:: Material shown

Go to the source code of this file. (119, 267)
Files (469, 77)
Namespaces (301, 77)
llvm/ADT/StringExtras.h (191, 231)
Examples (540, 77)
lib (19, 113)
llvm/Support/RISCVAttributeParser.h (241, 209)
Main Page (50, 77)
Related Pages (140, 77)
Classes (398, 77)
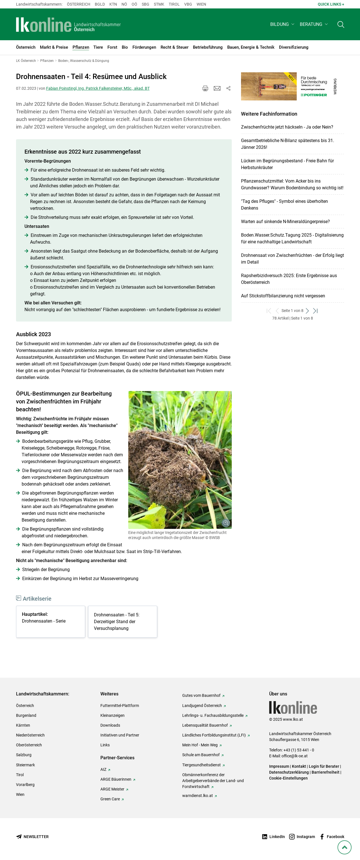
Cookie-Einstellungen (288, 778)
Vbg (188, 4)
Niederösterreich (30, 735)
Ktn (113, 4)
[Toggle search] (341, 24)
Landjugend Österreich (202, 705)
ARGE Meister (112, 789)
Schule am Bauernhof (201, 755)
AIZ (103, 769)
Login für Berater (324, 766)
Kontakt (299, 766)
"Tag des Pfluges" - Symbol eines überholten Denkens (284, 205)
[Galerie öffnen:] (180, 460)
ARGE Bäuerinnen (115, 779)
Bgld (100, 4)
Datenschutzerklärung (289, 772)
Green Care (110, 799)
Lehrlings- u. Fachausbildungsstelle (213, 715)
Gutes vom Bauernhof (201, 695)
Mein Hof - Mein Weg (200, 745)
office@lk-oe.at (295, 756)
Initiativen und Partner (119, 735)
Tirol (174, 4)
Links (105, 745)
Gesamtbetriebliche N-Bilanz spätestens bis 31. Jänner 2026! (287, 144)
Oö (134, 4)
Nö (124, 4)
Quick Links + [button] (331, 4)
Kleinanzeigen (112, 715)
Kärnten (23, 725)
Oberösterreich (29, 745)
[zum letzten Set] (315, 310)
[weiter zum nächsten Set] (307, 310)
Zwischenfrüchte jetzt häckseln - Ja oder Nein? (287, 127)
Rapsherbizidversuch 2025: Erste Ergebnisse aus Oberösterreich (289, 279)
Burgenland (26, 715)
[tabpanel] (52, 622)
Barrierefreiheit (325, 772)
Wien (201, 4)
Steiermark (25, 765)
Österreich (78, 4)
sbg (145, 4)
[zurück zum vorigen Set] (277, 310)
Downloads (110, 725)
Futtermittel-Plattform (119, 705)
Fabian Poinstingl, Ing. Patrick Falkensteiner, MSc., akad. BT (98, 88)
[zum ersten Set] (269, 310)
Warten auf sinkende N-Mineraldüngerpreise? (285, 221)
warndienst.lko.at (197, 795)
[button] (283, 24)
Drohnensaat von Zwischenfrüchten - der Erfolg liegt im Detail (292, 259)
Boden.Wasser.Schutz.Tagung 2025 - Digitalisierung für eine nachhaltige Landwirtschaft (292, 238)
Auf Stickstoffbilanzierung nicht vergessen (283, 295)
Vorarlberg (25, 784)
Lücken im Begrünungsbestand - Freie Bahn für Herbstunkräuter (287, 164)
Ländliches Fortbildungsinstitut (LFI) (214, 735)
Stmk (159, 4)
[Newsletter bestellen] (32, 837)
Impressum (279, 766)
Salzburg (24, 755)
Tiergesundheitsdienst (201, 765)
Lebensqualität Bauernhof (205, 725)
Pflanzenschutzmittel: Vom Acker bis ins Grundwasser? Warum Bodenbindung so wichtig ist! (292, 184)
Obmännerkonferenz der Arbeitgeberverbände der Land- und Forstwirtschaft (213, 781)
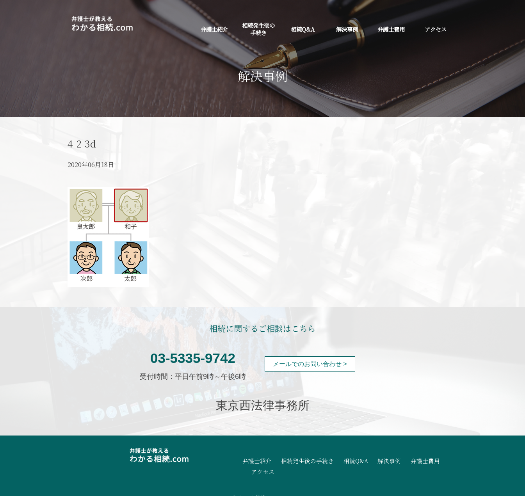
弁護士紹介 (214, 29)
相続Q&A (303, 29)
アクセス (436, 29)
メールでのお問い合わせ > (310, 364)
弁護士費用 (391, 29)
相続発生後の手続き (258, 29)
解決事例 (347, 29)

::::

**Objective:**
Substitute "Kontaktseite" for "Kontakt" in the entries above and write all of them out again, otherwise unchanged. Leave the pictures out.

**Full response:**
Go to the source code of this file. (119, 267)
Files (469, 77)
Namespaces (301, 77)
llvm/ADT/StringExtras.h (191, 231)
Examples (540, 77)
lib (19, 113)
llvm/Support/RISCVAttributeParser.h (241, 209)
Main Page (50, 77)
Related Pages (140, 77)
Classes (398, 77)
Cookie-Einstellungen (288, 778)
Vbg (188, 4)
Niederösterreich (30, 735)
Ktn (113, 4)
[Toggle search] (341, 24)
Landjugend Österreich (202, 705)
ARGE Meister (112, 789)
Schule am Bauernhof (201, 755)
AIZ (103, 769)
Login für Berater (324, 766)
Kontaktseite (299, 766)
"Tag des Pfluges" - Symbol eines überholten Denkens (284, 205)
[Galerie öffnen:] (180, 460)
ARGE Bäuerinnen (115, 779)
Bgld (100, 4)
Datenschutzerklärung (289, 772)
Green Care (110, 799)
Lehrlings- u. Fachausbildungsstelle (213, 715)
Gutes vom Bauernhof (201, 695)
Mein Hof - Mein Weg (200, 745)
office@lk-oe.at (295, 756)
Initiativen und Partner (119, 735)
Tirol (174, 4)
Links (105, 745)
Gesamtbetriebliche N-Bilanz spätestens bis 31. Jänner 2026! (287, 144)
Oö (134, 4)
Nö (124, 4)
Quick Links + [button] (331, 4)
Kleinanzeigen (112, 715)
Kärnten (23, 725)
Oberösterreich (29, 745)
[zum letzten Set] (315, 310)
[weiter zum nächsten Set] (307, 310)
Zwischenfrüchte jetzt häckseln - Ja oder Nein? (287, 127)
Rapsherbizidversuch 2025: Erste Ergebnisse aus Oberösterreich (289, 279)
Burgenland (26, 715)
[tabpanel] (52, 622)
Barrierefreiheit (325, 772)
Wien (201, 4)
Steiermark (25, 765)
Österreich (78, 4)
sbg (145, 4)
[zurück zum vorigen Set] (277, 310)
Downloads (110, 725)
Futtermittel-Plattform (119, 705)
Fabian Poinstingl, Ing. Patrick Falkensteiner, MSc., akad. BT (98, 88)
[zum ersten Set] (269, 310)
Warten auf sinkende N-Mineraldüngerpreise? (285, 221)
warndienst.lko.at (197, 795)
[button] (283, 24)
Drohnensaat von Zwischenfrüchten - der Erfolg liegt im Detail (292, 259)
Boden.Wasser.Schutz.Tagung 2025 - Digitalisierung für eine nachhaltige Landwirtschaft (292, 238)
Auf Stickstoffbilanzierung nicht vergessen (283, 295)
Vorarlberg (25, 784)
Lücken im Begrünungsbestand - Freie Bahn für Herbstunkräuter (287, 164)
Ländliches Fortbildungsinstitut (LFI) (214, 735)
Stmk (159, 4)
[Newsletter bestellen] (32, 837)
Impressum (279, 766)
Salzburg (24, 755)
Tiergesundheitsdienst (201, 765)
Lebensqualität Bauernhof (205, 725)
Pflanzenschutzmittel: Vom Acker bis ins Grundwasser? Warum Bodenbindung so wichtig ist! (292, 184)
Obmännerkonferenz der Arbeitgeberverbände der Land- und Forstwirtschaft (213, 781)
弁護士紹介 (214, 29)
相続Q&A (303, 29)
アクセス (436, 29)
メールでのお問い合わせ > (310, 364)
弁護士費用 (391, 29)
相続発生後の手続き (258, 29)
解決事例 (347, 29)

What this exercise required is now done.